### Activity
Please copy each line of the records below that holds the word "blue".

### Data records
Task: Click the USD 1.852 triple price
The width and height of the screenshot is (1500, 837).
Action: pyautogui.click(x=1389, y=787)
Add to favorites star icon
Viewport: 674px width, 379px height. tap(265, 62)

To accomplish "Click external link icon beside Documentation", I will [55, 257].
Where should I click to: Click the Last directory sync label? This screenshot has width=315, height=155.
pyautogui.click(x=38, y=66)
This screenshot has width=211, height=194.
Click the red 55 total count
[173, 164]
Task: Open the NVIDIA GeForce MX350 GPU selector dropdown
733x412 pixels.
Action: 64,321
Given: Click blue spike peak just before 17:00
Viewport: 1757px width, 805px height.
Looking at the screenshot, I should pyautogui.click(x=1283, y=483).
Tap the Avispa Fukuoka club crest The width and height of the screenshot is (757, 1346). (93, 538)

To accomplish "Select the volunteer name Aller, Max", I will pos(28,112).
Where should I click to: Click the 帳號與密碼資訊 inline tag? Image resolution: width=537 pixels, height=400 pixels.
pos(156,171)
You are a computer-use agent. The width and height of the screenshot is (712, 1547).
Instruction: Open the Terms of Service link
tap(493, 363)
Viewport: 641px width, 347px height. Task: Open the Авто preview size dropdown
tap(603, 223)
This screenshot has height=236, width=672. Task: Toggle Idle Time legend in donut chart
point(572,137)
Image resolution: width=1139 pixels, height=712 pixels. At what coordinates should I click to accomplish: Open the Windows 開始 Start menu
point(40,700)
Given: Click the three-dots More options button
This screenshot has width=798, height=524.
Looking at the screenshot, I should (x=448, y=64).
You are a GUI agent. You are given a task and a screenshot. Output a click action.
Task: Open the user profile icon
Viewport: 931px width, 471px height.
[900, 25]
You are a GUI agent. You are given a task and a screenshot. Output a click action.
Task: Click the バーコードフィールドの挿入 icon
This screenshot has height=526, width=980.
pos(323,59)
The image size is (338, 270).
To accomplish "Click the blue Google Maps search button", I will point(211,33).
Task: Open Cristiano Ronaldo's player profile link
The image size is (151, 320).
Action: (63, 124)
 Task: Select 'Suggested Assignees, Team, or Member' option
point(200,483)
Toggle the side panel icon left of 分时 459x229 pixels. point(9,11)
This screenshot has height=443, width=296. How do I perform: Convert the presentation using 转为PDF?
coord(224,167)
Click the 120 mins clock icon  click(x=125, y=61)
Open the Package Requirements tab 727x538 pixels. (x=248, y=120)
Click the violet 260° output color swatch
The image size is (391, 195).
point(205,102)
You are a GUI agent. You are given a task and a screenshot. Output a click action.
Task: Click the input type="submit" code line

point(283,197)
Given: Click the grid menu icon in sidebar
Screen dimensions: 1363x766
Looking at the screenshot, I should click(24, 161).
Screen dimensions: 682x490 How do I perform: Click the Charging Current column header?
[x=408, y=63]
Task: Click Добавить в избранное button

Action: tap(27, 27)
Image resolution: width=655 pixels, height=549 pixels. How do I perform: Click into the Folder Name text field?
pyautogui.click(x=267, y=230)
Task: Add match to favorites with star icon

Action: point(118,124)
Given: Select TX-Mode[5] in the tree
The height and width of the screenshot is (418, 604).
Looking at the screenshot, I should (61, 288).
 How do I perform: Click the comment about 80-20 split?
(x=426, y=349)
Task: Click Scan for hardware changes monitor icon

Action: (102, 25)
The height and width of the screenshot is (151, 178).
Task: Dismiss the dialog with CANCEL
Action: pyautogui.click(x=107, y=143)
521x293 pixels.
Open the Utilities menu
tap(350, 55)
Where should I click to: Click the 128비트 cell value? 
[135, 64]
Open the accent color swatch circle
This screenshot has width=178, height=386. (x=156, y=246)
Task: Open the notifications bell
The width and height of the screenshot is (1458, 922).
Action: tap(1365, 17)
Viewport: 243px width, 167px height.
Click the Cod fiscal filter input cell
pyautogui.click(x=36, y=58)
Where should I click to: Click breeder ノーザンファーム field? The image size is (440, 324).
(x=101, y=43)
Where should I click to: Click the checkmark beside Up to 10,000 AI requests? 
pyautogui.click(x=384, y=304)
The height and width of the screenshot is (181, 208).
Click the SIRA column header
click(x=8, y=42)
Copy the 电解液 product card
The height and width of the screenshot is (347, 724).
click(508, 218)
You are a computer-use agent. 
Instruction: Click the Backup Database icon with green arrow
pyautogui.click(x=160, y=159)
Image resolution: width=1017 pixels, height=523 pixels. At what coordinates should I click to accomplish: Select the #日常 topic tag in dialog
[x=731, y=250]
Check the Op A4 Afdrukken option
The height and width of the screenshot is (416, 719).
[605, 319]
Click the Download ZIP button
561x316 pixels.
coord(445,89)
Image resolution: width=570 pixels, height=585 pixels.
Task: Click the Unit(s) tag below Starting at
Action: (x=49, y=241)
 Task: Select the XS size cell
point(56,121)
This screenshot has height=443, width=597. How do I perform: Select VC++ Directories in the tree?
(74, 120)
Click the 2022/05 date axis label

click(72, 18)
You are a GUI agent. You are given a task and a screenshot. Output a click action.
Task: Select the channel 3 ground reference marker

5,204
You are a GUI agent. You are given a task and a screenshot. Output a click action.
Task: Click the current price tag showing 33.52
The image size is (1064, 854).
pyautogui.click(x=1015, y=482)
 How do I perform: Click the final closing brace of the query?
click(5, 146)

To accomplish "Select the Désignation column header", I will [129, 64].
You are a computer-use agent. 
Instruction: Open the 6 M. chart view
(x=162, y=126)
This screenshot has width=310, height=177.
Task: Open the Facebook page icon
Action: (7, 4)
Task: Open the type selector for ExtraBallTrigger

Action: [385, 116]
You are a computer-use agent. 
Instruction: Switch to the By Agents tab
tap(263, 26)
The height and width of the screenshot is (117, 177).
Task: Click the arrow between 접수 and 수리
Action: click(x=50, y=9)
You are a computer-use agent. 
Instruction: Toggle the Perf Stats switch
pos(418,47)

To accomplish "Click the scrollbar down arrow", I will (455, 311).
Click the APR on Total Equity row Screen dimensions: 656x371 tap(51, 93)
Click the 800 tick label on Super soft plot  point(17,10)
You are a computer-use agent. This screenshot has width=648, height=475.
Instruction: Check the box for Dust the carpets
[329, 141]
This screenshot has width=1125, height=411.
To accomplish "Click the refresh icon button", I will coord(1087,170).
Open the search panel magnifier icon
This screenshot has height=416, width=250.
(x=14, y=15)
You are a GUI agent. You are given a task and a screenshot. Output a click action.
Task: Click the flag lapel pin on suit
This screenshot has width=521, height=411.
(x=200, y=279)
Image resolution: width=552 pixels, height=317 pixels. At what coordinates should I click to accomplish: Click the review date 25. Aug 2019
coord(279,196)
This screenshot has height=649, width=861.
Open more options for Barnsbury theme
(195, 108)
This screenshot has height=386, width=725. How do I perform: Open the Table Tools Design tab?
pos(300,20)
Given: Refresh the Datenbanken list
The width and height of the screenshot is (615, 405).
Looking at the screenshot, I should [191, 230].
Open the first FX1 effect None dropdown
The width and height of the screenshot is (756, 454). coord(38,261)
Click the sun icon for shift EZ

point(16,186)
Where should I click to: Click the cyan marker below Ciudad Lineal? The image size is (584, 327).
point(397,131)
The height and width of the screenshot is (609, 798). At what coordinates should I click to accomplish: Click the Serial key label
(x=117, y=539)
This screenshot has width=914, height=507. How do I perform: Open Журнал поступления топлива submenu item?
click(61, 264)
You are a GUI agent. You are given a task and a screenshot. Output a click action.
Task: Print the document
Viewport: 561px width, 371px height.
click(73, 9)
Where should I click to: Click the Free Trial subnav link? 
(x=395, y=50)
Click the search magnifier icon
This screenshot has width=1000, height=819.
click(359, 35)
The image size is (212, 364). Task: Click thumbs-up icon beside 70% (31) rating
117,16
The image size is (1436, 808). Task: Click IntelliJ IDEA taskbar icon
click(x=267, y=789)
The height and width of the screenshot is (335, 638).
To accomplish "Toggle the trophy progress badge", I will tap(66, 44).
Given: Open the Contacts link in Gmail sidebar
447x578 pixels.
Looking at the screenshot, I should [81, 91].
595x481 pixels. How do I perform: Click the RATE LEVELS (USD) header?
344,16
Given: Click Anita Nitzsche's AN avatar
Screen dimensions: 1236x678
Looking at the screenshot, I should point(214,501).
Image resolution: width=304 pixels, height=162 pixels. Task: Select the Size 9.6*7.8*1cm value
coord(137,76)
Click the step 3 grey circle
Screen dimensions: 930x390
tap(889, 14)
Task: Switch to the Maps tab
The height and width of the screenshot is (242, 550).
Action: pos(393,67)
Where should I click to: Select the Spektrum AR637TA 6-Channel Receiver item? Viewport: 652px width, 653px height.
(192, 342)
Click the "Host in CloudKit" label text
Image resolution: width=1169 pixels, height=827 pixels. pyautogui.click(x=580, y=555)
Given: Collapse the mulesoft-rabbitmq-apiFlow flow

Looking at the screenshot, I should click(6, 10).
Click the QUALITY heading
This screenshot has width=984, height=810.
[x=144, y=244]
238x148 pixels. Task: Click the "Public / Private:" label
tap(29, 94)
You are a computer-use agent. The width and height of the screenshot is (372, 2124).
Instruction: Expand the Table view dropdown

### Reply to the exercise
Given: Click blue spike peak just before 17:00
To accomplish "Click the blue Google Maps search button", I will point(211,33).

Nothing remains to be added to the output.